When I was in college, I had EXPLOSIVE DIARRHEA. When you're a freshman with explosive diarrhea living in a coed dorm,
1) You think explosive diarrhea is totally not abnormal and don't go to the doctor;
2) You instantaneously train yourself to hold in explosive diarrhea until
3) The floor is entirely quiet because, you convince yourself, everyone is at class or having quiet but distracting sex;
4) You go to the bathroom and explode diarrhea out of your body;
5) And after some time, you learn how to explode diarrhea out of your body without making a sound.
I was pooping out water. I don't know why I didn't go to the doctor.
Over time, I figured out my diarrhea triggers: soft drinks, coffee, fried foods, fatty foods, beer, chocolate, candy, Wheat Thins. I could eat a single Tootsie Roll and have to run to the bathroom. I avoided those foods, and my bowel issues got better. At some point I figured out I had irritable bowel syndrome.
By the time I was in my mid-twenties, my IBS had become mostly constipation. I ate high-fiber cereal, and it only backed me up. When my vulvodynia started in late 2006, my cousin Kim had already gone gluten-free as she and her son have celiac disease (here is her blog). So about 7 months into vulvodynia, I stopped eating gluten.
It helped. I started pooping better and my headaches went away. I had been napping most days for hours, and that stopped too. And my vulvodynia improved a smidge, probably because there was much less going on in my abdomen in general.
Today I saw Dr.

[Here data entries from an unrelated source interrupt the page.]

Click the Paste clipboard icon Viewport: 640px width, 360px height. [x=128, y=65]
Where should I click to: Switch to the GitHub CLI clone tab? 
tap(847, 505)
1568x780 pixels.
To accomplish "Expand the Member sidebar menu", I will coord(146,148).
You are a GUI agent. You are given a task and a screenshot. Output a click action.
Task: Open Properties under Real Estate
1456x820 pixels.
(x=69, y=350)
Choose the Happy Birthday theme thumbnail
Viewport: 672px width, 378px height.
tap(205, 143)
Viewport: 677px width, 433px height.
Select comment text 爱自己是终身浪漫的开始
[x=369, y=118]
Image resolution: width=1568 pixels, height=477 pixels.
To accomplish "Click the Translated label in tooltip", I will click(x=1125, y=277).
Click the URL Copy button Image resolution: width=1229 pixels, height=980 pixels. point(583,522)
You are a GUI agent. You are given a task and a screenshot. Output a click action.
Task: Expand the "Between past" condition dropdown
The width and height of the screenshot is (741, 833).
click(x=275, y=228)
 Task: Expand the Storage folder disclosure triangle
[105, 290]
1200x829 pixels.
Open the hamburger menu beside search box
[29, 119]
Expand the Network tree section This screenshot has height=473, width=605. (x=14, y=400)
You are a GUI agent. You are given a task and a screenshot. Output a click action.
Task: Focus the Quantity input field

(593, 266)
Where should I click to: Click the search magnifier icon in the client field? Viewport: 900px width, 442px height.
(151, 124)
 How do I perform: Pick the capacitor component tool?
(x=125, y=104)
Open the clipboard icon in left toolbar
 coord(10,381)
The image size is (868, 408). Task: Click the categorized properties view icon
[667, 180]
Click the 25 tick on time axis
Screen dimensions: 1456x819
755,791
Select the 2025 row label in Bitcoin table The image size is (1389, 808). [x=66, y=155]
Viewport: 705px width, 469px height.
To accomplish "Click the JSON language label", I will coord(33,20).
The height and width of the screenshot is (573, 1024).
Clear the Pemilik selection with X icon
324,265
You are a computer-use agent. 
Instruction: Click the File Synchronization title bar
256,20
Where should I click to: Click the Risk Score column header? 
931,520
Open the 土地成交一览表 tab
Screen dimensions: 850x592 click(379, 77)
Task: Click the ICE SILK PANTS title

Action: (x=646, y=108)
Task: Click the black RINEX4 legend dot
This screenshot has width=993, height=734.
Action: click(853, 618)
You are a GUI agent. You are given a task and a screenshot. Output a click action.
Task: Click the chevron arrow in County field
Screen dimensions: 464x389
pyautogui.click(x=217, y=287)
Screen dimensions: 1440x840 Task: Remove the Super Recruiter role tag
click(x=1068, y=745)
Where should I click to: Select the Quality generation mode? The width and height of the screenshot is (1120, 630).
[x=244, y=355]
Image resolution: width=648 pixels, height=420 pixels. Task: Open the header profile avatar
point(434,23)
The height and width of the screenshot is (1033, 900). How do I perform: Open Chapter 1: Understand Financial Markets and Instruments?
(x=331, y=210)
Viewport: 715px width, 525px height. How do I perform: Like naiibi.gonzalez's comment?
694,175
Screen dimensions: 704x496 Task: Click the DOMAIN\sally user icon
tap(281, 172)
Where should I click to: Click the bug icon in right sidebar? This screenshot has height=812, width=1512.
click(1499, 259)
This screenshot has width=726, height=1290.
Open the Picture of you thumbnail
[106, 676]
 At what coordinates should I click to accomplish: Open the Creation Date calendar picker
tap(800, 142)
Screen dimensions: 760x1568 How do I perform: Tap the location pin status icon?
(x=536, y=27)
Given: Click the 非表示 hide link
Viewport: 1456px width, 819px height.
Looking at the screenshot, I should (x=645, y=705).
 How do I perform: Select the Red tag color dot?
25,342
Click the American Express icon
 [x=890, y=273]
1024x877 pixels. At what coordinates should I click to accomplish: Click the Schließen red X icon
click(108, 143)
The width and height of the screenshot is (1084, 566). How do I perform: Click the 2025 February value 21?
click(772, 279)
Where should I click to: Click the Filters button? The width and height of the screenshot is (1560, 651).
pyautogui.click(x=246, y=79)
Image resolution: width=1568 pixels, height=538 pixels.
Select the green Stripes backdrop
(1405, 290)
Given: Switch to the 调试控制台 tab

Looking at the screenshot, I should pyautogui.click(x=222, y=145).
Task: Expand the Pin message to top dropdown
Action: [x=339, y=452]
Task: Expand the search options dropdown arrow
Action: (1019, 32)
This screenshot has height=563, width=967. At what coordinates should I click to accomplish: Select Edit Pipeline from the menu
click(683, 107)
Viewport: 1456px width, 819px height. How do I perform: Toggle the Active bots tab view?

Abdelmalak again. I went in with no news to report. For like two seconds after my last right-side genitofemoral block, my pain got better. But it expanded again, and I decided I needed to hammer home with Dr. Abdelmalak my observation that food is a major contributor to my pain.
I thought Dr. Abdelmalak would suggest another nerve block or another attempt at cryoablating the nerve. But instead, after some discussion and an examination of my abdomen (pressing it all over) and finding that my genitofemoral trigger points are not so bad right now, he decided to focus on IBS.
A-ha!
It was kind of strange. We talked a lot about pressure to the lower abdomen -- how if I cough, sneeze, laugh, when my bladder fills, when I move, when my cat steps on my belly, how with any added pressure my pain gets much worse (when I am having a bout of laughter, I find myself contorting to relieve the normal downward punch of the laugh. It's kind of awful, but laughter is so wonderful). And from that conversation and a quick question about "alternating diarrhea and constipation" -- "Yes, I have IBS" -- he decided to put me on Bentyl, a med that treats IBS. (As a side note, to add TMI to TMI, I can feel gas moving across my lower abdomen, centered over my pelvis, because it presses down and shoots my pain up. Previous doctors have told me that my bowels don't go that low and that the constant pain I had in my lower left side while still eating gluten was my period, not my bowels. Ha! Screw you! I know what my period feels like, dingbats! I wish I could write condescending letters but I don't even remember the doctors' names.)
As in college, treating my IBS outside of avoiding food triggers has never occurred to me. I knew about Bentyl, but I was always like, "That's for them." I don't know who them is if it's not me. Maybe my explosive diarrhea never seemed to be a serious problem -- after all, it wasn't dysentery. And maybe not pooping for a week (or two when on Effexor) seemed more a medical marvel than something to address.
Edit: I remembered where I remembered Bentyl from. I was actually prescribed it years ago by a gastroenterologist. I wrote about it on here on a post with a nasty title. It was at the outset of my Summer of Despair, after which I gave up on seeing doctors for a while. I don't think I took any of it. I think I was too deep into the mental state with which I chose the title of that post.
I'm to take Bentyl up to 4 times a day (every 6 hours), and Dr. A says it'll take a few weeks to start working. Alongside Bentyl, he prescribed something I've always thought I should have -- a muscle relaxer. OMG! I'll only be able to take it at night, but I'm interested to see if it has any effect on my pain.
And then I walked away with my paperwork. I've heard a few elderly people say, "Don't get old." I always think, well, I'm already in pain all the time. I get that more things happen in a person's later years, but I feel stuffed up on medication as it is.
And I have a hilarious list of issues, some of which seem redundant, some of which I thought I didn't have (manic-depressive NEC; I thought my doc and I decided it's not accurate for me, and I had to google NEC, and it seems like it's the same as NOS, not otherwise specified, but I have no idea why there's a different term and why it's "manic-depressive" and not "bipolar disorder," and my anxiety should be "MFing anxiety," not "anxiety state NOS"; listen up, I'll tell you how to specify it: it's a MFer) -- and some of which aren't listed (cluster headaches, arthritis of the hip, even IBS).
These lists made me laugh. If I live out my natural lifespan, it'll be hilarious to see how long these get. I think my grandpa was on 7,000 meds when he died and probably had 40,000 items on his "Problem List." He died the day before his 92nd birthday. Life accumulates.